Page 1 of 1

Delimited file or fixed-width or CSV file

Posted: Fri Dec 17, 2010 8:48 am
by Shruthi
Hi,

We have DB2 as source and want to put this in some temporary file and in the next step, read from the file. We will processing more 5 million records. Which is the better approach? To store it in CSV file or Flat file or delimited file?

Thank in advance,

Re: Delimited file or fixed-width or CSV file

Posted: Fri Dec 17, 2010 8:56 am
by chulett
Shruthi wrote:Which is the better approach? To store it in CSV file or Flat file or delimited file?
Everything you've mentioned is a "flat file" and a "csv" file is one flavor of a delimited flat file, it just means a specific delimiter - a comma. So... six of one.

Your other option is a dataset and the pros/cons of that could depend on how much space you are willing to dedicate to this and what exactly this 'next step' is and needs.

Posted: Fri Dec 17, 2010 8:56 am
by vinothkumar
If your next step is also in DataStage, Dataset will be a good option.

Posted: Fri Dec 17, 2010 10:49 am
by Shruthi
This file is needed by other teams for processing in other softwares. Hence dataset option is removed.
The next step is load into data warehouse. Before loading, we have many stages as per business need.
I am quite new to Datastage. I read about the properties "Number of readers per node" and "Read from multiple nodes". These are available only for fixed width files.
When Datastage PX is used, does it read parellely from delimited files?
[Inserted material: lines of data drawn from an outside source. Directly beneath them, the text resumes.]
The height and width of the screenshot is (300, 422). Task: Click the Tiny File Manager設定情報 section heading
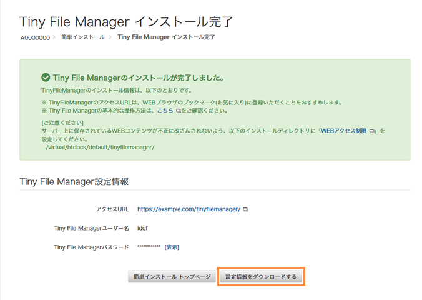[x=74, y=181]
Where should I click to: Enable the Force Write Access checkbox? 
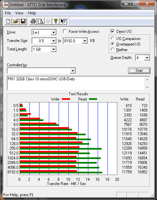point(65,31)
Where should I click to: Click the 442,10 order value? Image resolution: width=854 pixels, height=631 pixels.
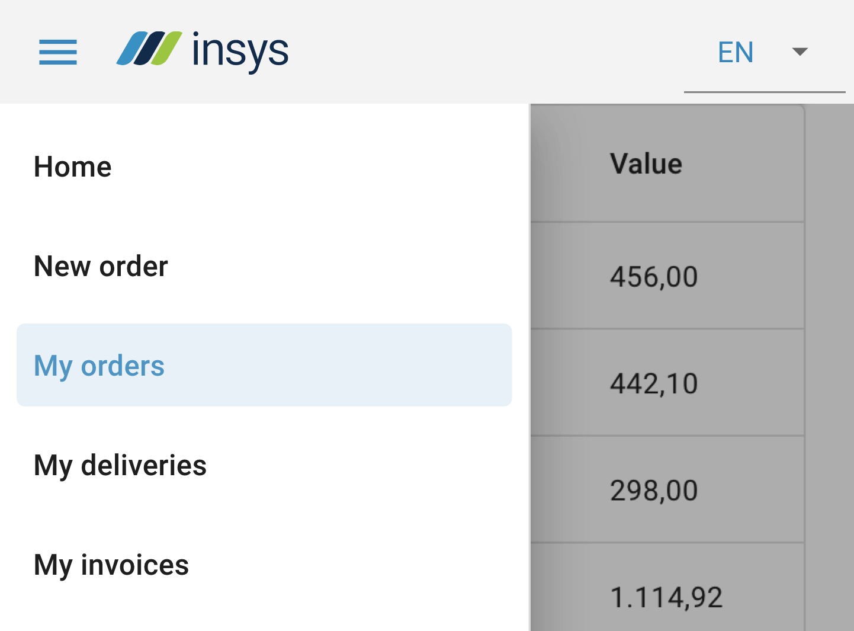click(654, 383)
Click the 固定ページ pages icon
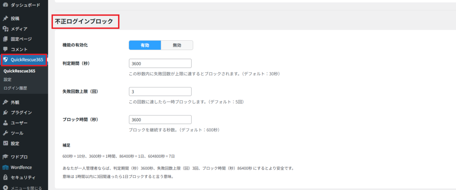456x190 pixels. click(x=5, y=39)
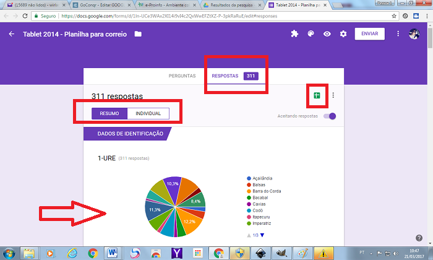Go to next legend page arrow
The image size is (433, 260).
(x=262, y=235)
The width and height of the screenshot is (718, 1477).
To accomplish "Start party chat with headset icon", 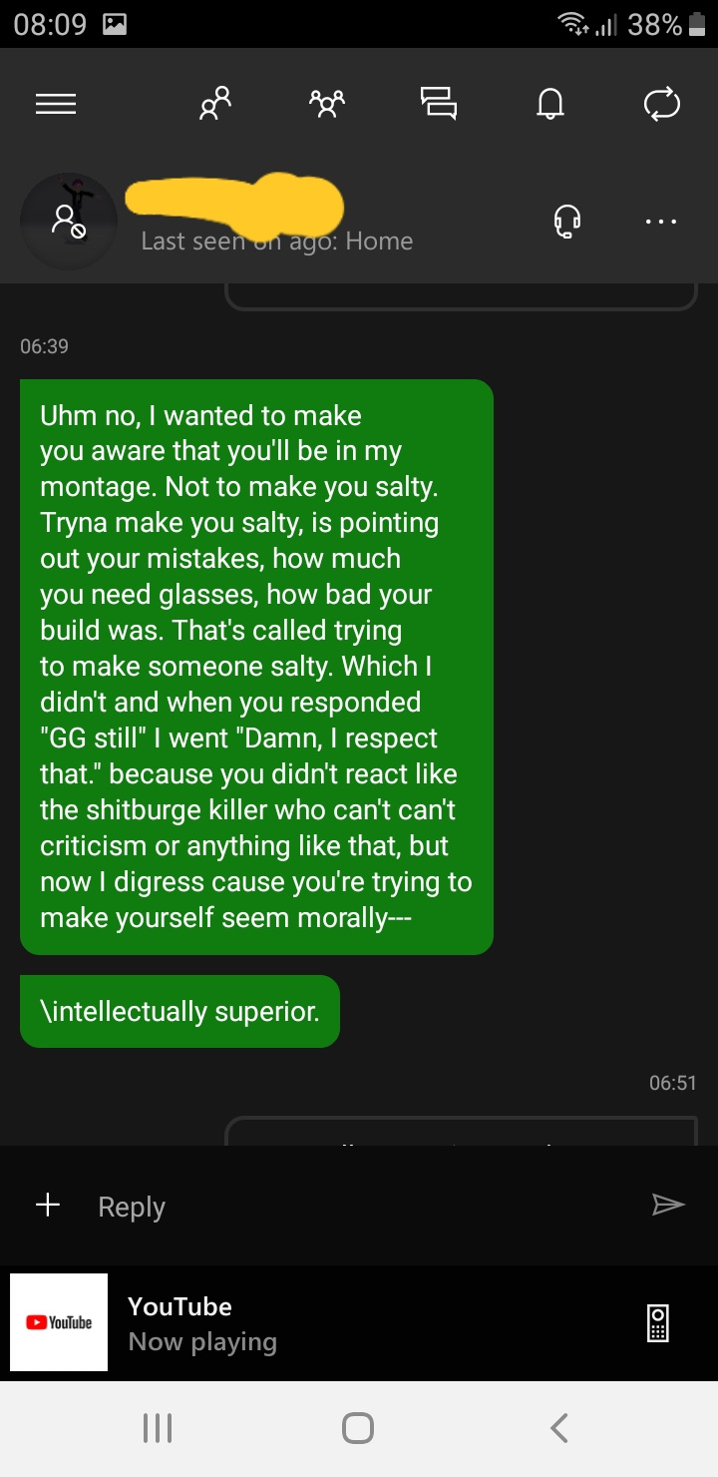I will (x=567, y=222).
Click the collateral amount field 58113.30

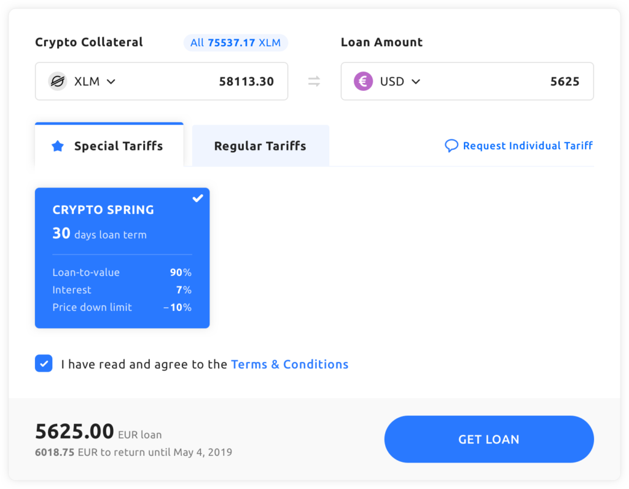click(x=246, y=81)
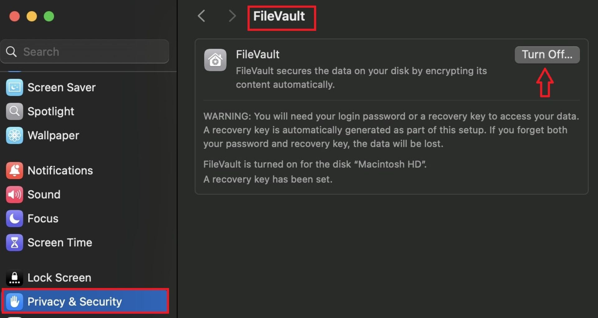Open the Screen Saver icon in sidebar
The height and width of the screenshot is (318, 598).
(14, 87)
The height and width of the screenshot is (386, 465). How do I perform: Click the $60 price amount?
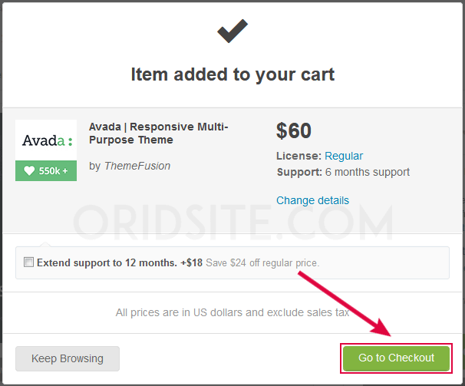pyautogui.click(x=294, y=130)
Is there no difference in used delimited and fixed-width files as far as performance is concerned?

Posted: Fri Dec 17, 2010 10:57 am
by chulett
As you noted, fixed-width files can be read by multiple reader nodes while delimited ones cannot. Nature of the beast rather than a specific DataStage 'thing'.

In your shoes, I would ask them (your other teams) what they would prefer. Again, it will depend on the tool used to do the actual loading but fixed-width files tend to be more 'performant' there as well.
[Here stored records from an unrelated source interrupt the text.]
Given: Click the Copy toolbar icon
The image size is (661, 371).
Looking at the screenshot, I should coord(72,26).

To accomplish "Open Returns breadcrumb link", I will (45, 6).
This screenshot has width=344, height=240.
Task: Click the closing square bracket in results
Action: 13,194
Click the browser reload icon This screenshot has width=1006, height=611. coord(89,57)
Posted: Fri Dec 17, 2010 2:42 pm
by ray.wurlod
In version 8.1 delimited files CAN be read using multiple readers per node, though it remains true that this is more efficient with fixed-width files.

Posted: Fri Dec 17, 2010 2:52 pm
by chulett
Ah... that's good to know about 8.1.

Posted: Sat Dec 18, 2010 6:05 am
by Shruthi
Thanks Ray! That was of great help.